Atualmente a mídia me traz alguns exemplos das conseqüências da obediência irrefletida: as pessoas acreditam em tudo que é dito pelas “autoridades”, não importa de qual área seja, basta ser considerada uma autoridade pela sociedade em geral. Esse comportamento facilmente leva a um outro já apresentado aqui (Mentalidade de rebanho explicada)  ou seja, a obediência sem reflexão pode ser danosa para quem a pratica e chegando até a ser danosa ao outro/s como foi verificado nos experimentos de Milgram.

Em 1961 Stanley Milgram conduziu na Universidade Yale um experimento para entender melhor a obediência à autoridade: Realizei uma experiência simples na Universidade de Yale para testar até que ponto um cidadão comum poderia infligir dor a outra pessoa simplesmente porque essa ordem lhe foi dada por um cientista experimental.
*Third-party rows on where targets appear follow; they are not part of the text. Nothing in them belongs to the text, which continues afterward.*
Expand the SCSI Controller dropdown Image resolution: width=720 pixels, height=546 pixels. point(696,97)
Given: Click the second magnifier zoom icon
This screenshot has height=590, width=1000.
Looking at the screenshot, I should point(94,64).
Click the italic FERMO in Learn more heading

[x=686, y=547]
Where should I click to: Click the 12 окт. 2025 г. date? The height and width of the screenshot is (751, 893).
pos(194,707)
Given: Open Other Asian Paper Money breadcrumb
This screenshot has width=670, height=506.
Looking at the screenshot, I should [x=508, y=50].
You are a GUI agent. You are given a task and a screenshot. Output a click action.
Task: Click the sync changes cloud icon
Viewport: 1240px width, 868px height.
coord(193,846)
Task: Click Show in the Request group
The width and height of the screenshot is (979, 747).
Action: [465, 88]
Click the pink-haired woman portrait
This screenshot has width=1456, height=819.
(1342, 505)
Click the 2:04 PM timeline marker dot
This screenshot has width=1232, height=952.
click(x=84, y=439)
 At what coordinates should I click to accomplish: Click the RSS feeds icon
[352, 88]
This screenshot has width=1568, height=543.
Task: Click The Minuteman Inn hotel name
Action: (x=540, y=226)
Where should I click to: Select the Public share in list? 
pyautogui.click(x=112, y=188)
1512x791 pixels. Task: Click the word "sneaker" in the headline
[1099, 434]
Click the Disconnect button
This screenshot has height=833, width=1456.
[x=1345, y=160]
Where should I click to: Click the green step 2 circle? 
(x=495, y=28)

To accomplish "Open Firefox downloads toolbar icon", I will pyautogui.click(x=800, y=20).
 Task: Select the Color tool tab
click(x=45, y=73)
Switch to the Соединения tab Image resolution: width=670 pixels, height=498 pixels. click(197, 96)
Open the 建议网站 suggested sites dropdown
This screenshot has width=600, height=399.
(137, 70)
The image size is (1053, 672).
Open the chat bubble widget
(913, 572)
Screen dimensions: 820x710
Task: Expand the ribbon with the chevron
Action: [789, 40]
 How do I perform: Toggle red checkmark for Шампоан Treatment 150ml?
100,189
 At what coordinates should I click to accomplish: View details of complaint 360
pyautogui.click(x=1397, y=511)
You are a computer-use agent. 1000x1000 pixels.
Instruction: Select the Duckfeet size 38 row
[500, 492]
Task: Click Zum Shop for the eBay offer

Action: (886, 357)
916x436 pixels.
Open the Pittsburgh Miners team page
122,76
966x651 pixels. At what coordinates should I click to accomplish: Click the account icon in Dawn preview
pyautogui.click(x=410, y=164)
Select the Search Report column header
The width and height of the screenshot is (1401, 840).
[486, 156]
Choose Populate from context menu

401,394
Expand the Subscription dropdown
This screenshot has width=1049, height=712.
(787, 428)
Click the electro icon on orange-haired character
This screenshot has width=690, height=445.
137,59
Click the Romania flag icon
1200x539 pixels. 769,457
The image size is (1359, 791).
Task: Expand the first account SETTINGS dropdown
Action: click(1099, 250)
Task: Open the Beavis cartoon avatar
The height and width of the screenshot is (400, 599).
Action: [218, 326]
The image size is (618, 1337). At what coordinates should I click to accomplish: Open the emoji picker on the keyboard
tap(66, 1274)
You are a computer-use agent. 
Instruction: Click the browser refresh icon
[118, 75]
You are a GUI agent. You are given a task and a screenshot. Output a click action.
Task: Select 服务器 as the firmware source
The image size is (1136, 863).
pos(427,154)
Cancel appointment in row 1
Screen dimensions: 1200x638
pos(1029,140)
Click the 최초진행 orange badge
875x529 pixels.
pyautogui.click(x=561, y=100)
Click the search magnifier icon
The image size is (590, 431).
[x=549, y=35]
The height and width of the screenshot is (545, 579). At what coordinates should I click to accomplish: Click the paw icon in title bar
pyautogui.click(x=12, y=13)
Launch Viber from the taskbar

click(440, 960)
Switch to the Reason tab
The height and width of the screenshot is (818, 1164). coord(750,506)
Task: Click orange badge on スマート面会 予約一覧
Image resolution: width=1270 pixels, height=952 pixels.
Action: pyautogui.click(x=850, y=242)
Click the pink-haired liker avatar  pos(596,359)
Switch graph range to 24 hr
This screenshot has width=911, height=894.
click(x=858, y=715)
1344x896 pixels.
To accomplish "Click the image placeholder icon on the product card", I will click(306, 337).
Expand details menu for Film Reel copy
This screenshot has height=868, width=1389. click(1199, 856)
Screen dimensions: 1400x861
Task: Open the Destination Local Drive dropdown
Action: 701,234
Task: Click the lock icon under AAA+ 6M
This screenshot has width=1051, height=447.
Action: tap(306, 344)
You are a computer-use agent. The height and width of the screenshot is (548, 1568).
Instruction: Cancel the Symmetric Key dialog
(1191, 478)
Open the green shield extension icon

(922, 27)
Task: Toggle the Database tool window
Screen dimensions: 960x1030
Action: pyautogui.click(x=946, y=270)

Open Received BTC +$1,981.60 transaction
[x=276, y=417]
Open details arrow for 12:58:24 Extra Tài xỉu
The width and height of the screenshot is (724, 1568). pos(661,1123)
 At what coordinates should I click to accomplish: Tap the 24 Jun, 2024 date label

A autoridade rígida foi oposta aos imperativos morais mais fortes dos testados contrárias a ferir os outros. Com os ouvidos retinindo com os gritos das vítimas, a autoridade vencia na maioria das vezes. A extrema disposição de adultos obedecerem totalmente ao comando de uma autoridade constitui o principal achado desse estudo: fato este que necessita, com maior urgência, de uma explicação.”

A experiência consistia em administrar choques elétricos (o sujeito acreditava nisso) a um outro indivíduo a cada vez que o mesmo errasse uma resposta dada numa sequência de perguntas. Os choque iam de 15 a 450 volts.

Segundo Milgram: “Para muitos, a obediência é uma tendência comportamental profundamente arraigada, chegando mesmo a ser um forte impulso que sobrepuja o treinamento em ética, solidariedade e conduta moral. Muitas pessoas eram, de certa forma, contra o que fizeram ao aluno e muitas protestaram ao mesmo tempo em que obedeciam. Algumas estavam totalmente convencidas da crueldade de suas ações, mas não podiam se decidir a romper abertamente com a autoridade.”

“Dos quarenta sujeitos que participaram da primeira experiência, 25 obedeceram às ordens dos experimentador até o final, punindo a vítima até que chegassem ao mais potente choque que o gerador podia oferecer. Depois que 450 volts foram aplicados por três vezes, o experimentador encerrou a sessão. Muitos do pacientes obedientes suspiraram então de alívio, enxugaram suas testas, esfregaram os olhos com os dedos ou nervosamente puxaram seus cigarros.”


Em suas análises, Milgram relembra o que disse Hannah Arendt sobre a banalidade do mal durante o julgamento de Adolf Eichmann que ela classificou não como monstro, mas como um simples burocrata cumprindo ordens. Depois de testemunhar centenas de pessoas comuns se submeteram à autoridade em nossas próprias experiências, devo concluir que a concepção de Arendt a respeito da banalidade do mal está mais próxima da verdade do que se ousaria imaginar. As pessoas comuns que administraram choques na vítima o fizeram devido a um senso de obrigação – uma impressão de seus deveres como paciente – e não devido a tendências peculiarmente agressivas.”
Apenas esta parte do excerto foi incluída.